L'adultère au sens moral (sur le net), l'intention de l'adultère resteront assimilables à une certaine forme d'injure, Or, il faut savoir que l'injure est constitive d'une faute (grief ) qui pourra être arguée dans une procédure pour soutenir la violation grave ou renouvelée aux devoirs de l'époux et d'une demande de dommages et intérêts . Le juge du fond appréciera ces points de façon souveraine.
Les moyens modernes de communication permettront d'établir l'adultère ou l'injure à partir du moment où ils seront obtenus loyalement.... (voire l'article sur : Les reines des preuves se verraient-elles détrônées ?)
II- La Sanction civile financière dans des conséquences liées au préjudice moral : Les dommages et intérêts.
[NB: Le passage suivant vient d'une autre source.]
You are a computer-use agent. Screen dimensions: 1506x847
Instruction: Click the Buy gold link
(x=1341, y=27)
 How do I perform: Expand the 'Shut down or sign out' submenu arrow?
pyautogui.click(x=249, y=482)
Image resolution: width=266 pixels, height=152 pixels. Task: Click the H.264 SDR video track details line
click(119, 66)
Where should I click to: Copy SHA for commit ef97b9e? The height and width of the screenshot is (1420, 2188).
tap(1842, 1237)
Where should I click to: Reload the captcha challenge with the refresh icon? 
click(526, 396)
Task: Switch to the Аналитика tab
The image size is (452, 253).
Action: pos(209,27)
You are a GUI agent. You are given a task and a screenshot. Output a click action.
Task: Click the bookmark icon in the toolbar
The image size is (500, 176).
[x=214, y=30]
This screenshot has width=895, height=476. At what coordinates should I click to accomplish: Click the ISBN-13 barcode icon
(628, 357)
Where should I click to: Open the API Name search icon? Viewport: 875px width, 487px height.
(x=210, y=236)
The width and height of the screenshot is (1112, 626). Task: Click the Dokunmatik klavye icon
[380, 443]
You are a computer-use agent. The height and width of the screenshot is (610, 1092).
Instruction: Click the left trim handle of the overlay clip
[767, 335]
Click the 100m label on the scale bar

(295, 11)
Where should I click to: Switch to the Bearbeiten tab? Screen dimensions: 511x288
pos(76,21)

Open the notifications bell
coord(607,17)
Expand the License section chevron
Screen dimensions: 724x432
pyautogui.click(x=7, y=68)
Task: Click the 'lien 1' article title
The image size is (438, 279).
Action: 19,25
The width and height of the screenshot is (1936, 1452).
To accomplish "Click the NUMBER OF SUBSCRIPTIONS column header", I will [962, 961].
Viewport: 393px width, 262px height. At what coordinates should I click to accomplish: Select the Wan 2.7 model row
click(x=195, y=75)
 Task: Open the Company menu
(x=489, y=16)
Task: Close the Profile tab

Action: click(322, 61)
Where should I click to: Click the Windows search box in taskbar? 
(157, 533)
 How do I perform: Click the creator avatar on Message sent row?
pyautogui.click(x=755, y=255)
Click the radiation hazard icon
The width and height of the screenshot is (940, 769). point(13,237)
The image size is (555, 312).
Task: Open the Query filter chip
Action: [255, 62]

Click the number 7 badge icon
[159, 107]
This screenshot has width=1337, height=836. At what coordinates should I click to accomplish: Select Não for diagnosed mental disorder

A) Réparation du préjudice moral dans le cadre du prononcé du divorce
- Dommages et intérêts ; article 266 du code civil
L'obligation de fidélité est une obligation d'ordre public, cela signifie qu'il n'est pas possible pour un époux de renoncer à s'en prévaloir.
Tout acte juridique dans lequel les époux se dispenseraient de l'obligation de fidélité suite à une séparation de fait serait nul et non avenu et ne pourrait être pris en compte par le juge.
Tant que le divorce n'est pas prononcé, les époux restent tenus de cette obligation, même durant la procédure.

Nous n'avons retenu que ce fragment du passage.